In the digital age, we have become armchair philosophers. We throw around terms like ‘my truth’ and ‘social construct’ with increasing frequency. While the anti-realist perspective—the idea that our world is largely a product of human cognition—offers a powerful tool for empathy and cultural critique, it contains a dangerous pitfall: the trap of complete, nihilistic subjectivity.
The Erosion of Collective Governance
If we lean too heavily into anti-realism, we risk dismantling the foundations of collective action. If justice, human rights, and scientific consensus are merely ‘constructs’ designed for social utility, then we have no anchor to stand on when those constructs are challenged by bad actors. When everything is ‘mind-dependent,’ power dynamics become the only objective reality left. He who controls the narrative controls the reality. By deconstructing every objective claim, we aren’t just becoming more nuanced; we are inadvertently handing a blank check to propaganda.
The Pragmatic Limit: The Gravity Problem
There is a recurring flaw in the radical anti-realist argument: it ignores the existence of ‘feedback loops.’ You can construct whatever narrative you want about the nature of gravity or the requirements of biological health, but reality eventually provides a definitive, non-subjective rebuttal. This is where we must distinguish between interpretative domains (ethics, aesthetics, social hierarchy) and consequential domains (physical safety, resource management, logistics).
As a leader or a professional, navigating this world requires a bimodal approach:
- In Interpretative Domains, use Anti-Realism: When managing teams or navigating office culture, treat ‘values’ and ‘prestige’ as subjective constructions. This allows you to redesign outdated systems and foster inclusive environments. You have the power to change these ‘truths’ because you helped build them.
- In Consequential Domains, use Realism: When managing budgets, data, or technical infrastructure, drop the subjectivity. If your, ‘my truth’ in financial reporting doesn’t align with the objective ‘truth’ of the bank balance, you will go out of business.
The ‘Bridge’ Approach: Intersubjective Alignment
Instead of arguing over whether an objective reality exists, high-performers should focus on Intersubjective Alignment. This is the sweet spot of modern leadership. We acknowledge that our values are constructed, but we treat them as ‘real’ for the sake of the organization. We agree on a set of shared principles—not because they are divinely ordained or objectively true in a cosmic sense—but because they are the most effective ‘operating system’ for our community.

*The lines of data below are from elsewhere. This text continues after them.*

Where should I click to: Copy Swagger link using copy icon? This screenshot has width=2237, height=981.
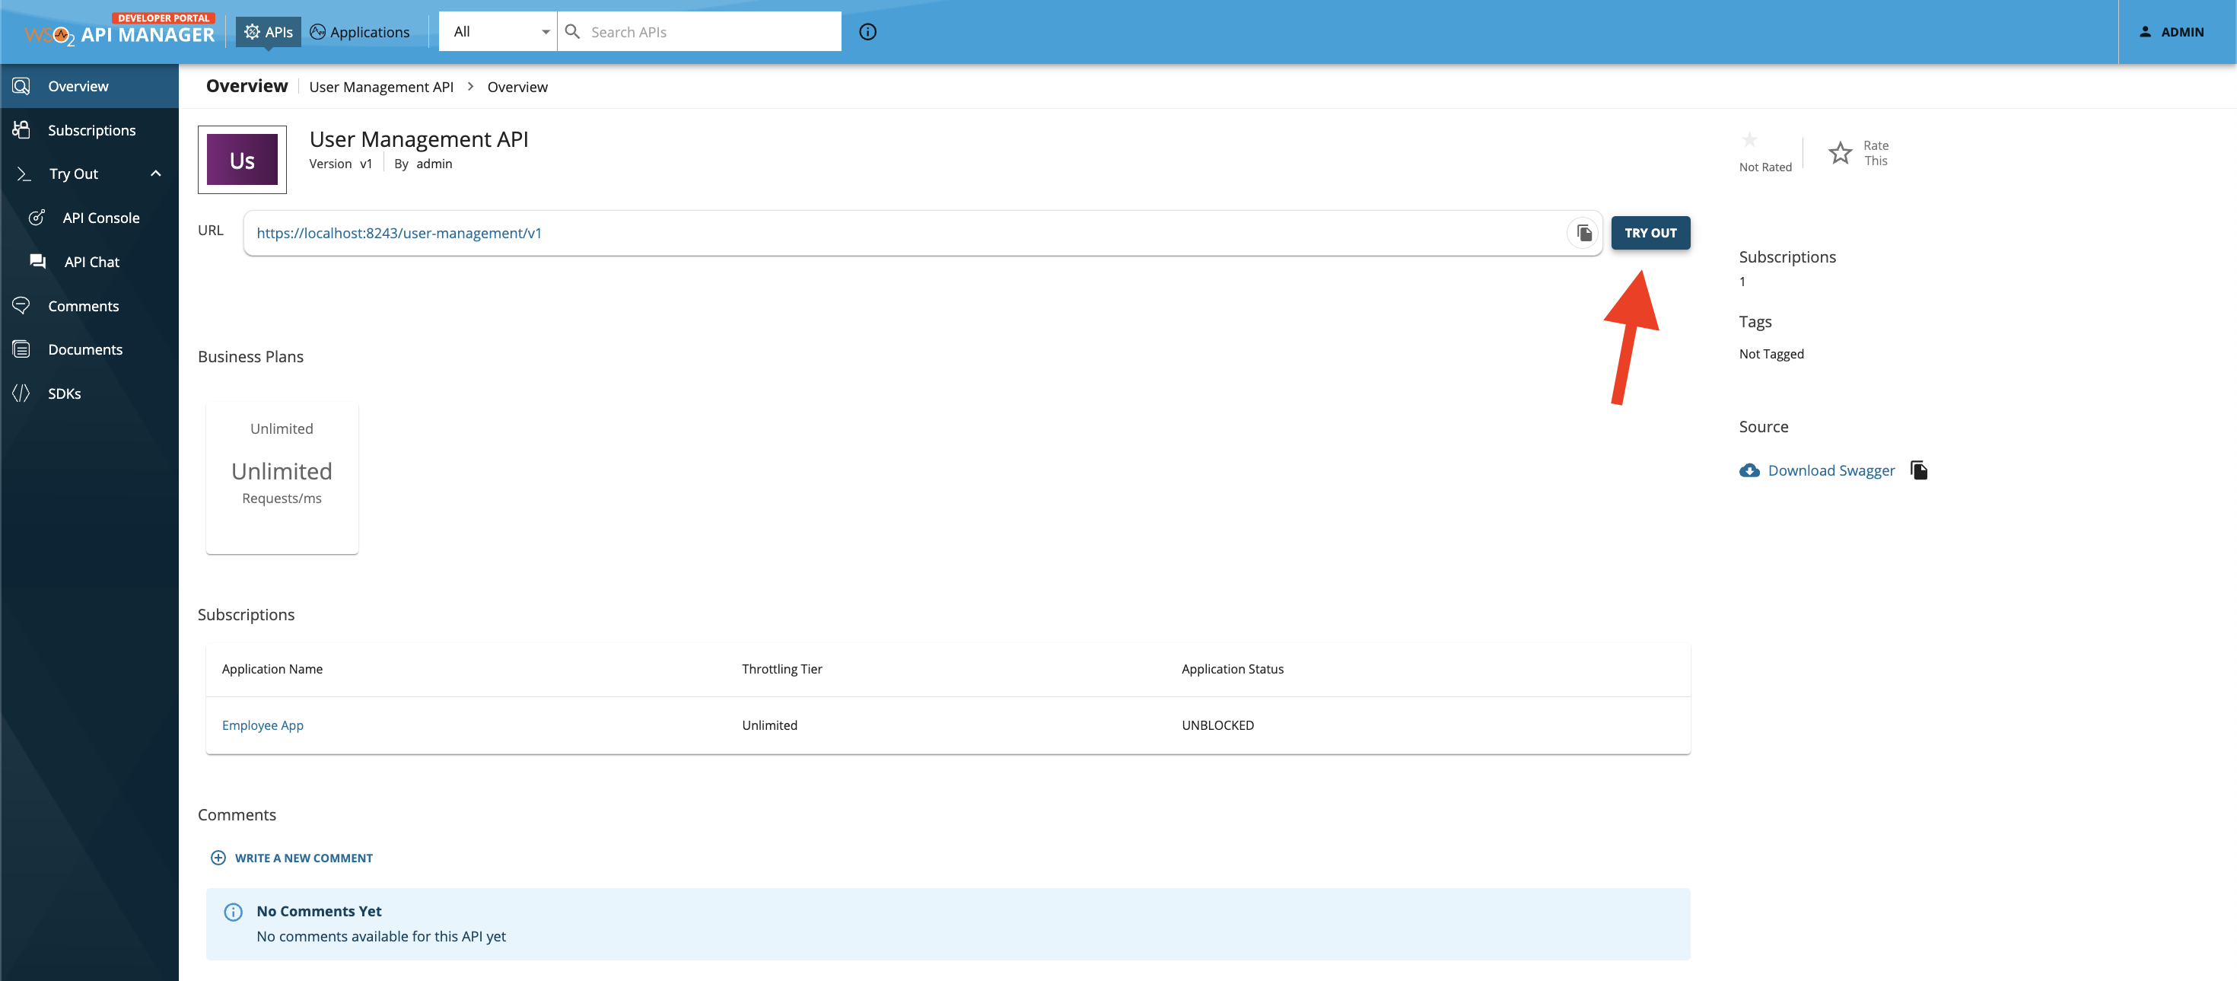[1919, 470]
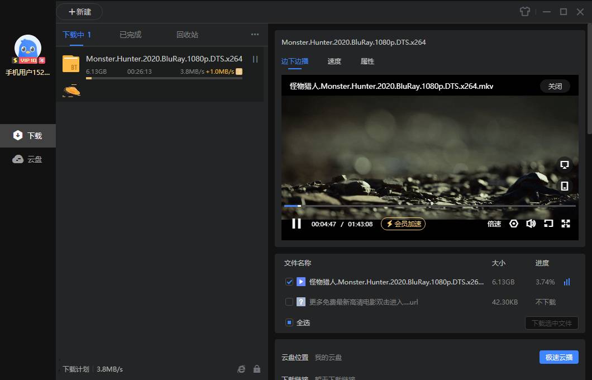Toggle the 全选 select-all checkbox

[289, 322]
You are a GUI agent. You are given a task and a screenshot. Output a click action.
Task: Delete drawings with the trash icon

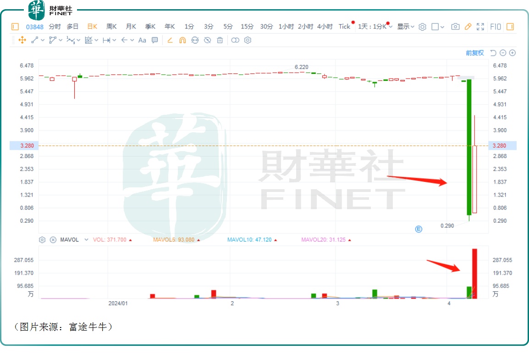tap(220, 40)
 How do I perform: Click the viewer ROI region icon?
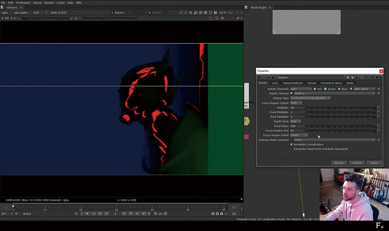[210, 18]
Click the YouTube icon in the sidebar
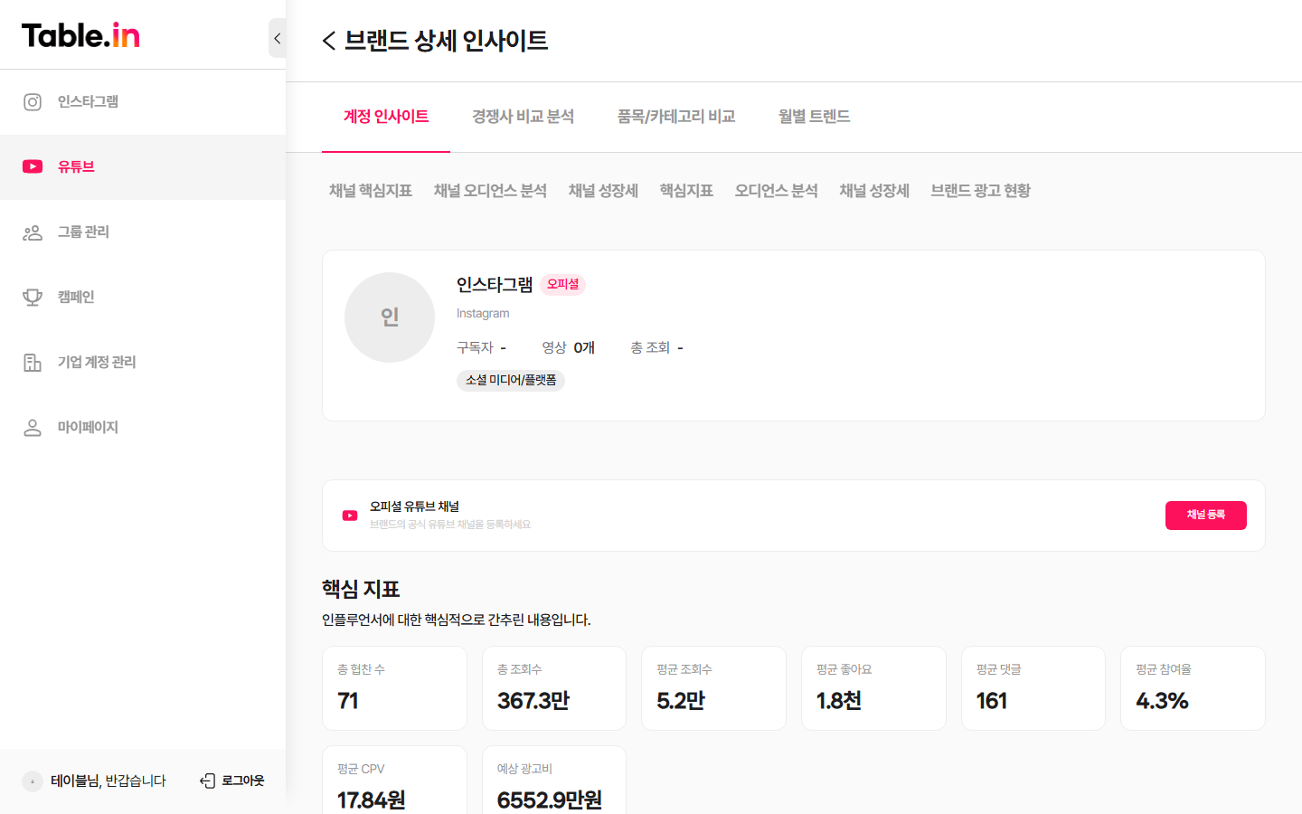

The ultimate goal of anti-realist thinking shouldn’t be to prove that nothing is real. It should be to recognize that because our reality is constructed, we have the agency to build better ones. The danger isn’t that you’ll stop believing in objective truth; the danger is that you’ll stop taking responsibility for the reality you are currently building.
The Takeaway
Use anti-realism as a scalpel to cut away the toxic, outdated narratives that hold you back. Use realism as a foundation to build your long-term strategy. If you treat everything as a construct, you become a nomad drifting through someone else’s invention. If you treat key fundamentals as reality, you become an architect of the future.